Researchers at Cerus Corp., Concord, Calif., recently published a study in Nature Medicine outlining the potential of a new class of vaccines based on killed but metabolically active (KBMA) bacteria (Listeria monocytogenes) that could be used for cancer and infectious diseases. "This broke down a lot of dogma in the field because what we have been taught is that if Listeria is killed, it is immunologically inactive," says Tom Dubensky, PhD, vice president of research at Cerus and a study co-author. They were able to show that the opposite was true, not only with Listeria, but also with anthrax, so they are now working on a follow-up study looking at anthrax more closely. An editorial in the same issue of the journal stated that the new protocol "may have a leg up on the others as a cancer vaccine in an arena which Listeria has already shown considerable promise."

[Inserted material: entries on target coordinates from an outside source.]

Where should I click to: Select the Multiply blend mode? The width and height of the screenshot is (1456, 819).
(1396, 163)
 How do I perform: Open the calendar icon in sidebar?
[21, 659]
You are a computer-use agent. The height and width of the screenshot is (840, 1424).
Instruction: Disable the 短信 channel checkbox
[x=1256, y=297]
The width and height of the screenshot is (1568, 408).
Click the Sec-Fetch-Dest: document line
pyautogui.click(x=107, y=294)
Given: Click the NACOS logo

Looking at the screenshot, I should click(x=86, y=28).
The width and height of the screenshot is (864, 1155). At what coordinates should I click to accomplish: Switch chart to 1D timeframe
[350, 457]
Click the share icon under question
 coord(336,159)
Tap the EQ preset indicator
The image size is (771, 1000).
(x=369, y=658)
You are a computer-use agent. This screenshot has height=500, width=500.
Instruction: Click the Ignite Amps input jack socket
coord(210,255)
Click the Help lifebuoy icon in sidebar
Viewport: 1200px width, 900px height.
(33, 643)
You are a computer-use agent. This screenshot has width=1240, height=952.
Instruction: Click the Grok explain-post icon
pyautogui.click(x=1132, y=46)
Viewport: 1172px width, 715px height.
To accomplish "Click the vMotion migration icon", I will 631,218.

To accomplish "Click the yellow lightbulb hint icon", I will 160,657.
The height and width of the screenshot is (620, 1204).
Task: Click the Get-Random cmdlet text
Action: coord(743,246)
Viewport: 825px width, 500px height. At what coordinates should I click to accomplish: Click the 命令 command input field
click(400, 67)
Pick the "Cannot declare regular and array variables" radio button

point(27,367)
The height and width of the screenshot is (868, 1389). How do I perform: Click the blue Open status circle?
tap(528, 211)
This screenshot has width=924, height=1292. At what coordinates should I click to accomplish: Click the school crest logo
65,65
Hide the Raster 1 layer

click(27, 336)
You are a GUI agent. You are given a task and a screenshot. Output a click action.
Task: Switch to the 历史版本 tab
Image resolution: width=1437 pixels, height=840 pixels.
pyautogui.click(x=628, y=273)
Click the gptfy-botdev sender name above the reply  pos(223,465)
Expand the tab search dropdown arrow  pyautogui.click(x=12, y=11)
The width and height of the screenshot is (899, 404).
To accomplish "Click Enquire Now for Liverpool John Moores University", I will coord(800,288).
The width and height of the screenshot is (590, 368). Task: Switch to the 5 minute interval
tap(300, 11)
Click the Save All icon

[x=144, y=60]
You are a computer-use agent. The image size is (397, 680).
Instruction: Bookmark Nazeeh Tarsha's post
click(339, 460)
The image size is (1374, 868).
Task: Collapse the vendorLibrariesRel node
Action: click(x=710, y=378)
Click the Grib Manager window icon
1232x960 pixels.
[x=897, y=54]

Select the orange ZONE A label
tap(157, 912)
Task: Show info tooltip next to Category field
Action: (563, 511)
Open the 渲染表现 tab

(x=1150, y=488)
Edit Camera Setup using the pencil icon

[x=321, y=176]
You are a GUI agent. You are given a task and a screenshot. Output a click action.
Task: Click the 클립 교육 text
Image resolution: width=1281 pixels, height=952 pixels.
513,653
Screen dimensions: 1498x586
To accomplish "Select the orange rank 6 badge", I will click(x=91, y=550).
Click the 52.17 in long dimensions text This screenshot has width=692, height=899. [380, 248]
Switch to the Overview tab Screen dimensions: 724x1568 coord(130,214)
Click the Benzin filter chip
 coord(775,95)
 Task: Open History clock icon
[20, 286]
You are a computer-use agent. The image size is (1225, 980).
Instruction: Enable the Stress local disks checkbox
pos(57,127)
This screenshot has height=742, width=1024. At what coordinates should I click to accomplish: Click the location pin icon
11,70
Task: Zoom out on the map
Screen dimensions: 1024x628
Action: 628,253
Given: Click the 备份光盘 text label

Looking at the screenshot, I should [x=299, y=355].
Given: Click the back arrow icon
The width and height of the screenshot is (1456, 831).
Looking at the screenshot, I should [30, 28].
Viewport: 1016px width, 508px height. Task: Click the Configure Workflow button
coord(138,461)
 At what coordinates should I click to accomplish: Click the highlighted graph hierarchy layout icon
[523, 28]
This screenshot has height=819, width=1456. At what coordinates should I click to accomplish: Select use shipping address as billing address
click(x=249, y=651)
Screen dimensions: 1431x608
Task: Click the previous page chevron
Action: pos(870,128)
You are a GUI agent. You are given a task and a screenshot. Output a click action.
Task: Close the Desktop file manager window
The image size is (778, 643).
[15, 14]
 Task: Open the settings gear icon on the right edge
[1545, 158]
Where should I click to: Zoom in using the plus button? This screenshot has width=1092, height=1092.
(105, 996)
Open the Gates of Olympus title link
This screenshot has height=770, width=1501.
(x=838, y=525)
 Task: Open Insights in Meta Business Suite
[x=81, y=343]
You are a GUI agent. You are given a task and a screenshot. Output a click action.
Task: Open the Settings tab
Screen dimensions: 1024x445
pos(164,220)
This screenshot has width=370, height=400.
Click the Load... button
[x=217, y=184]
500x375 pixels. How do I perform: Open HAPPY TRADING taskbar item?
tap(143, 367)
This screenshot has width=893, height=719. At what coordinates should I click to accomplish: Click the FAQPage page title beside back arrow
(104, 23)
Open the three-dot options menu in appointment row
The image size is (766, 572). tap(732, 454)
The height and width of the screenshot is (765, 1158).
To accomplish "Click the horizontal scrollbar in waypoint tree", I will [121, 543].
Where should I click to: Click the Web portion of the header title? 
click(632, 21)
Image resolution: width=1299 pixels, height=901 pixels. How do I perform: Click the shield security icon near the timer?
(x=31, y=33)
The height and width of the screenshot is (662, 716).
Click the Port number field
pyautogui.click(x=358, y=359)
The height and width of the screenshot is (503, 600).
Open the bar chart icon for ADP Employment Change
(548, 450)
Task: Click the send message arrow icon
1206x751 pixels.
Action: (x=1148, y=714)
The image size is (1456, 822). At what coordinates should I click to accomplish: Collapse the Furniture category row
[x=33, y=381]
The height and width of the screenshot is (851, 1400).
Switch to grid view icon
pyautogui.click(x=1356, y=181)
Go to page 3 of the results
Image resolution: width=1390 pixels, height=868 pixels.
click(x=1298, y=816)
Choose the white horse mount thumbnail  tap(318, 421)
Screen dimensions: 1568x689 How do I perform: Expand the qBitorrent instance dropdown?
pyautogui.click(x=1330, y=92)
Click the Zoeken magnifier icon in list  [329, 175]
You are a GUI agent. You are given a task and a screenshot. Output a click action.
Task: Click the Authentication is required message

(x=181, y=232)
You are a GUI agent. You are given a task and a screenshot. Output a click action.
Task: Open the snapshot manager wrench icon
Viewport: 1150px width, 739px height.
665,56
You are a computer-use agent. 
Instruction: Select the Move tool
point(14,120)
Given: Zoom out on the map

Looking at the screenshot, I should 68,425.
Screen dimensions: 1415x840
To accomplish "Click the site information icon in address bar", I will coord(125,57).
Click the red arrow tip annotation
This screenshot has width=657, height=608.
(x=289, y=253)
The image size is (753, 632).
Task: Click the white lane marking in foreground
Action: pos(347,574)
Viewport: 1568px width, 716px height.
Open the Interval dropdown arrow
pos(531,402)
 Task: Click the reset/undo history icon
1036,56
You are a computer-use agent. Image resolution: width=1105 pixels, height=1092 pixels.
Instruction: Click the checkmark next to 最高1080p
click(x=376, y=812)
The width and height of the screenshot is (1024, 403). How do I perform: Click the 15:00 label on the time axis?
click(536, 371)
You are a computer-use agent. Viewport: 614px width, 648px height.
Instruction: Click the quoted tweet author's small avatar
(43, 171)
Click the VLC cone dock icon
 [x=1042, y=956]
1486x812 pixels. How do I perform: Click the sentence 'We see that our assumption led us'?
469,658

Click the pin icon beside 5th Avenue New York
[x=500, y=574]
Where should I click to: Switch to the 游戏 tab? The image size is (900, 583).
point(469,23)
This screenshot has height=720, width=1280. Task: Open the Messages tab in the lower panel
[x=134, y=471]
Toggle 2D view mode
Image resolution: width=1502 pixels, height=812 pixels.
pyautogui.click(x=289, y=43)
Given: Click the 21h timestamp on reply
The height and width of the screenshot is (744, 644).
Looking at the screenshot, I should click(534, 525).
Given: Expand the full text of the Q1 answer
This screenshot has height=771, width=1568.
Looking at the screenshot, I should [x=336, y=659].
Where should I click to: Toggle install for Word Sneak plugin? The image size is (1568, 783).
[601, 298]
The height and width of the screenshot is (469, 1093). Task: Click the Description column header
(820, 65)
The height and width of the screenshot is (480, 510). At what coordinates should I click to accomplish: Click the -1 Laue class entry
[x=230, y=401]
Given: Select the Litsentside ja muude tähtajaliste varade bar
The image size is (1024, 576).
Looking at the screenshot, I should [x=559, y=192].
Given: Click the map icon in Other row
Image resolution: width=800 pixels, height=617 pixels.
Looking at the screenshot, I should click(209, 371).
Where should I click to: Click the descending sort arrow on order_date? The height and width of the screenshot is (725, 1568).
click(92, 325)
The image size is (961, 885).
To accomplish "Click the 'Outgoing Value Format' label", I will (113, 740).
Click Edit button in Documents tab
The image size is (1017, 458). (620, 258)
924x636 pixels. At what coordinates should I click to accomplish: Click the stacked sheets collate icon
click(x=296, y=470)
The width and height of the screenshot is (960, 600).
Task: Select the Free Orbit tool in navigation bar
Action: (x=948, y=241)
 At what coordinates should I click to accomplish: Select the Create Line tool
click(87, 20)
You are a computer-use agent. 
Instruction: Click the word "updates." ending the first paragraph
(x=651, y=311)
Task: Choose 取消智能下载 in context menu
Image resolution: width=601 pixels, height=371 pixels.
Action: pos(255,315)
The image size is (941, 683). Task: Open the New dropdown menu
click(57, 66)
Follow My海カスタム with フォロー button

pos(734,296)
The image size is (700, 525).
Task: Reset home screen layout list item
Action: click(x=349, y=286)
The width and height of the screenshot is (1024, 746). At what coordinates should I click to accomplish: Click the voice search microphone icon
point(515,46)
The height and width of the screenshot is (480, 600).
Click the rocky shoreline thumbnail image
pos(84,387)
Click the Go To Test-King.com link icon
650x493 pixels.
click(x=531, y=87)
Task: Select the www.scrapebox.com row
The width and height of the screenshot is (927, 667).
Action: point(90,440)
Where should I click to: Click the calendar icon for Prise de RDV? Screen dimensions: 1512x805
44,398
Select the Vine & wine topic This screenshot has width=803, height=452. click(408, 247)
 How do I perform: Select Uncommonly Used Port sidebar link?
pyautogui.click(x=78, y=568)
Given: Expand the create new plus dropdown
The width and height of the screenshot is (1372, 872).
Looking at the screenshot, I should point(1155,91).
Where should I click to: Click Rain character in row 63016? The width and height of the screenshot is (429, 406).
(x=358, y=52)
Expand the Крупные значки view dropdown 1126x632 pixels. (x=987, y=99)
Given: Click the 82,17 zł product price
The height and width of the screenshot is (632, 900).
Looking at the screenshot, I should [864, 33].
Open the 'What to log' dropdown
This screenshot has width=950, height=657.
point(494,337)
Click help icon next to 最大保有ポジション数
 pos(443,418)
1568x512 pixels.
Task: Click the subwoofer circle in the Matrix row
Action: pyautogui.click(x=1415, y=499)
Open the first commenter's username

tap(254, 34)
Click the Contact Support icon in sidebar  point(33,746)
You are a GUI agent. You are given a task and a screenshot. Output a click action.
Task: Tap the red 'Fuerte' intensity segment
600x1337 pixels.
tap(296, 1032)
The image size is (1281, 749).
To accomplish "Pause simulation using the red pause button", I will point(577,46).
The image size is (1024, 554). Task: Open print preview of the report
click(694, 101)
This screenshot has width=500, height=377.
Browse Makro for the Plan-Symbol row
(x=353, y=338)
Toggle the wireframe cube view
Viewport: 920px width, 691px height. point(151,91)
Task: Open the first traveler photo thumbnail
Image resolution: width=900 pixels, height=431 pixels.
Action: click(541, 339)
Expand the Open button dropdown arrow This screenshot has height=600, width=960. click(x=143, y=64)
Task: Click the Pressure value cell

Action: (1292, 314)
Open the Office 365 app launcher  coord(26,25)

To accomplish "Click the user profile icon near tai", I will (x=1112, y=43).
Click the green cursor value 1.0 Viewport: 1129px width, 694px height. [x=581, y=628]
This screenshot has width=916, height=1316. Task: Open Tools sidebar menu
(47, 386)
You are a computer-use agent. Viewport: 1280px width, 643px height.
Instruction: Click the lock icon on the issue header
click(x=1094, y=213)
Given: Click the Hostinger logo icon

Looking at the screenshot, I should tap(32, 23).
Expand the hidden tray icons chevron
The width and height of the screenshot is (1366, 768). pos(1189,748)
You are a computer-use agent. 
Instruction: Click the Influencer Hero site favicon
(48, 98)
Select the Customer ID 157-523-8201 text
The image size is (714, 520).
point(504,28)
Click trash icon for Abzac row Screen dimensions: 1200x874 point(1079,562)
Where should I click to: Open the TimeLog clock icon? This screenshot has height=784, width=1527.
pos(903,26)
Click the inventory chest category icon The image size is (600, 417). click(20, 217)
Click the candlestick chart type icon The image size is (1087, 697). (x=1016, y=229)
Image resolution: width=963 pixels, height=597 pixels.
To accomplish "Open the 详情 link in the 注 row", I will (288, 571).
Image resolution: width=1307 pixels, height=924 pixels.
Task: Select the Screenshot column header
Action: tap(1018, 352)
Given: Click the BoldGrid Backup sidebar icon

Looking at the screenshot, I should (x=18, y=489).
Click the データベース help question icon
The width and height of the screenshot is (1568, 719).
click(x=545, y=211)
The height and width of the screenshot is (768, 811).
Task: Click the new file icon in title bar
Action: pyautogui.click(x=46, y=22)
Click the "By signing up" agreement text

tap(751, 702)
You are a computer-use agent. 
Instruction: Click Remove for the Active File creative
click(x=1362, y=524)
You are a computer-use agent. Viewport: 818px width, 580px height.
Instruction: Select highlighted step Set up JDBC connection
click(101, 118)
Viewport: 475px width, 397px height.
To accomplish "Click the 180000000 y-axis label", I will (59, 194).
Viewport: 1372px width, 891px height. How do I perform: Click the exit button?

A number of companies are also trying to develop vaccines for avian influenza A (H5N1) and have been spurred in their efforts by announcements by the US, Britain, France, Canada, and Australia that they plan to stockpile H5N1 vaccine. In March, the National Institute of Allergy and Infectious Diseases announced that it had begun fast-track recruitment for a trial to investigate the safety of an avian flu vaccine manufactured by Sanofi Pasteur, and the company was awarded a $100 million contract from the US Department of Health and Human Services to manufacture the vaccine in bulk. PowerMed, a biotechnology company based in the United Kingdom, has developed a DNA-based avian flu vaccine that it says can be produced quickly and in large quantities. The experimental vaccine is expected to enter clinical trials by the middle of next year.
One product already on the market serves as an example of the public health impact a vaccine can make: Prevnar, the pneumococcal 7-valent conjugate vaccine developed by Wyeth. Prevnar, approved by the FDA in 2000, was the first conjugate vaccine to help prevent invasive pneumococcal disease caused by Streptococcus pneumoniae in infants and children up to two years. "Within a few years of the approval of Prevnar, there were dramatic reductions in thedisease in infants and young children where the greatest burden occurred," says Wyeth's Paradiso.
Sanofi Pasteur's de Wild says this trend could translate into other areas. "In terms of vaccinology, it's a striking observation that has become very apparent with the advent of pneumococcal conjugated vaccines and now we're seeing it with the meningococcal conjugated vaccines." Earlier this year, the FDA approved Sanofi Pasteur's Menactra, making it the first quadri-valent conjugate vaccine licensed in the United States for the prevention of meningococcal disease.
Despite advances with drugs like Menactra and Prevnar, there are still challenges. The main hurdle, says de Wild, echoing others in the industry, is not scientific, but societal. "The tolerance for any side effects is very close to zero?.Any perceived, and I insist on saying perceived, risk results in a lack of acceptance," he says. "It's driving an extremely conservative approach by the regulatory agencies." A more basic challenge is the lack of funding, says Haigwood. "The science and the technology are not there; that's why you need the funding. The funding is needed because we still have to figure out how to use, for example, the innate immune response, bacterial genetics, and what Toll-like receptors are doing."